The most practical offspring of optimism bias is the planning fallacy: we underestimate how long things will take and how much they'll cost — even when we know similar past projects ran over. Students predicting their thesis would take 27 days actually took around 56 days; only about 30% finished within their own predicted time. At grand scale, the Sydney Opera House was estimated at A$7 million and finished at A$102 million — roughly 1,400% over budget and a decade late. A study of 258 transport projects across 20 countries found about 90% ran over budget.
How to apply this — practical debiasing
Knowing about a bias rarely makes it disappear; these errors persist even in people who study them. What actually helps are processes that force slower, more honest thinking:
- For sunk cost: ask "Would I start this today, from zero?" Ignore what's already spent.

[WRITTEN PROBLEM 1]:
In the passage on the planning fallacy, about what share of the 258 transport projects ran over budget?
[WRITTEN PROBLEM 2]:
Continue the passage on the planning fallacy and debiasing, starting after its last line.

[RECORDED INFORMATION]:
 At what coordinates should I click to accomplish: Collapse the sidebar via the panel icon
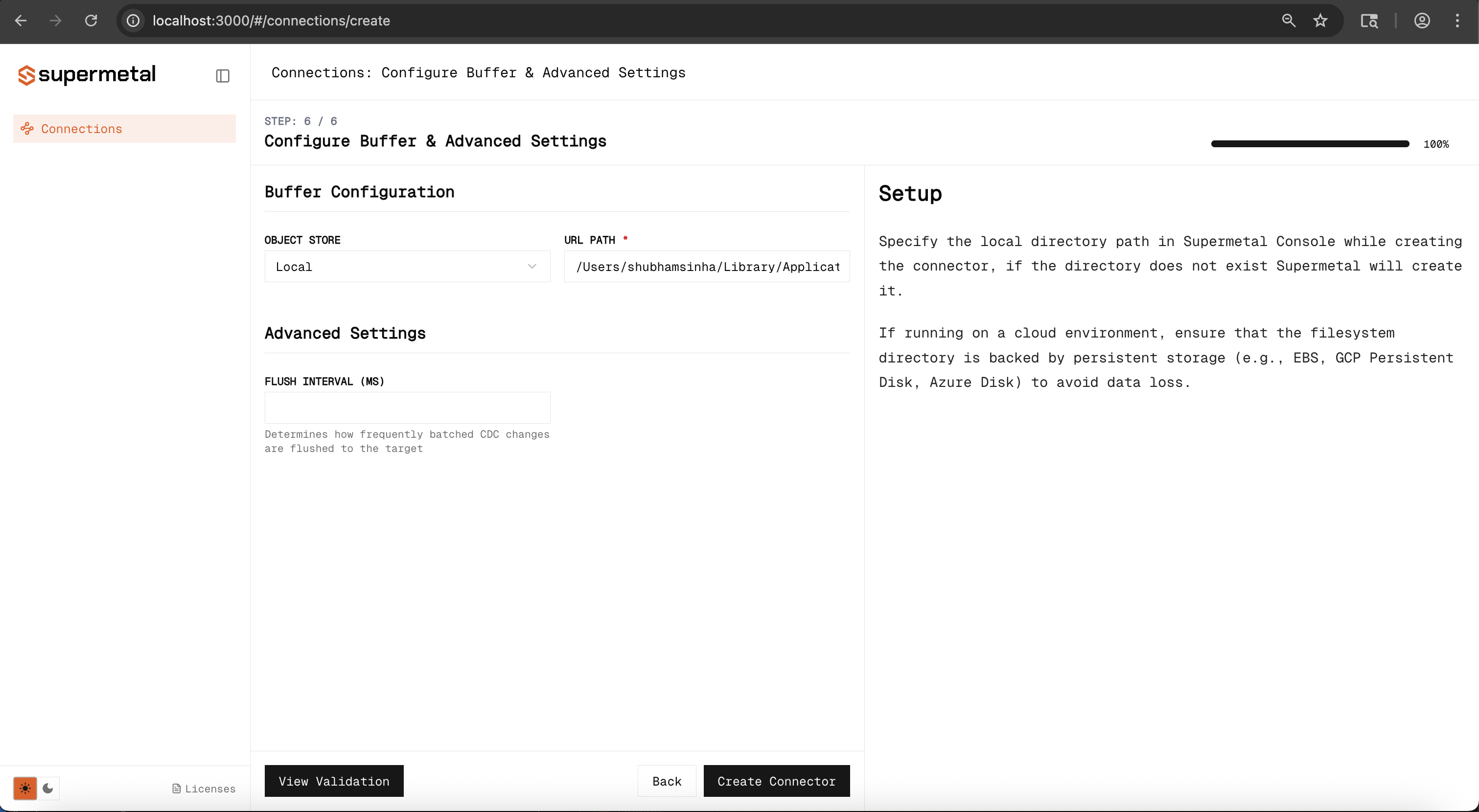223,75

[ANSWER 1]:
About 90%

[ANSWER 2]:
- For confirmation bias: deliberately "consider the opposite." Actively hunt for the evidence that would prove you wrong. Appoint a "devil's advocate" or red team to attack the plan.
- For hindsight bias: keep a decision journal; run fair post-mortems that judge the process, not just the result.
- For overconfidence and the planning fallacy: run a premortem — before starting, imagine it's a year later and the project failed completely, then write down all the reasons why. This frees people to voice doubts they'd otherwise suppress, and surfaces risks early.
- For optimism bias: always check the base rate — the outside view — before trusting your gut about your own odds.